Mit der Diashow „Cinemateque Moranbong“ erweckt Mann die Choreographien Chois, die 1946 nach Nordkorea emigrierte, dort eine Tanzschule eröffnete und sich in internationalen sozialistischen Organisationen engagierte, wieder zum Leben: Eine doppelte Projektion mit zwei Diakarussells wirft Replikate historischer Aufnahmen eines Auftrittes ihrer Tochter Ahn im „Moranbong Theatre“ in der nordkoreanischen Hauptstadt Pjöngjang so übereinander, dass ein Stop-Motion-Effekt entsteht, der die statischen Fotografien in Bewegung zu setzen scheint.

Diese wiederum entspringen ursprünglich einer Reise, die der französische Autor, Regisseur und Fotograf Chris Marker in der 1950er Jahren nach Nordkorea unternahm und die in seinem Fotoband „Coréennes“ mündete. Sein Archiv verblieb nach seinem Tod in der Pariser Cinémateque Française, in der Mann während einer Residency forschte. Vor Ort durch das konvexe Glas einer Lupe fotografiert, legen die Bilder Manns einen weiteren Filter – eine weitere Übersetzung – über die historischen Archivalien. Durch die Neukontextualisierung, das „Sampling”, bereits existierender Materialien offenbaren sich zeit- und raumübergreifende Bezugnahmen der kulturellen Produktion, aber auch perspektivische Verschiebungen ihrer Rezeption.

Ein mit Messern versehener Motor liegt am Boden eines Raumes.
Mira Mann: “Kosmobile”, 2025. Messer, Wartburg-Schaltgetriebe, Kupplungsscheibe, Elektromotor, Kabel. Courtesy: Mira Mann und Drei, Köln.
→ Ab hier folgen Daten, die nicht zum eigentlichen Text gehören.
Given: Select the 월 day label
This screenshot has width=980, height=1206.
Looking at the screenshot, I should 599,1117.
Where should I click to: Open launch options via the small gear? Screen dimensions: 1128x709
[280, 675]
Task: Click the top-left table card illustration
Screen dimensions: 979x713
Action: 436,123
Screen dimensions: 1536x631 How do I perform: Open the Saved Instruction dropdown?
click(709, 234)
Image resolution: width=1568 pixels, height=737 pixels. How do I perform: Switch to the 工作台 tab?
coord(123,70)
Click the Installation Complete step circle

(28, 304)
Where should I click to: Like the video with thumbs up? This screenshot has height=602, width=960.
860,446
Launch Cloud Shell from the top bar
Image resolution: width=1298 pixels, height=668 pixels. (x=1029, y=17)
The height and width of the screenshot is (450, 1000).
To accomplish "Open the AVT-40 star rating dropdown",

Andere skulpturale Arbeiten imaginieren in der Verbindung von Trabiteilen mit Accessoires der von Choi geprägten Tänze Momente vergegenständlichter sozialistischer Verbrüderung. Ein Motor lässt Messer tanzen und die stetig aufeinanderschlagenden Klingen klirren, ein Scheibenwischer wippt zwei grelle, mit Federn versehene Fächer unentwegt hin- und her. Nicht ohne Nostalgie haucht Mann totgesagten Objekten wieder Leben ein – die volkseigenen DDR-Trabanten werden seit 1991 nicht mehr produziert. In der Verbindung vermeintlich gegensätzlicher Objekte reflektieren die Arbeiten aber auch Fragen nach internationalen kulturellen Übersetzungen und Verflechtungen. Denn gänzlich autonome Entitäten gibt es nicht: Alles ist in Bewegung. 

WANN: Die Ausstellung „Solo” läuft bis zum 12. April.
WO: Galerie Drei, Jülicher Straße 14, 50674 Köln.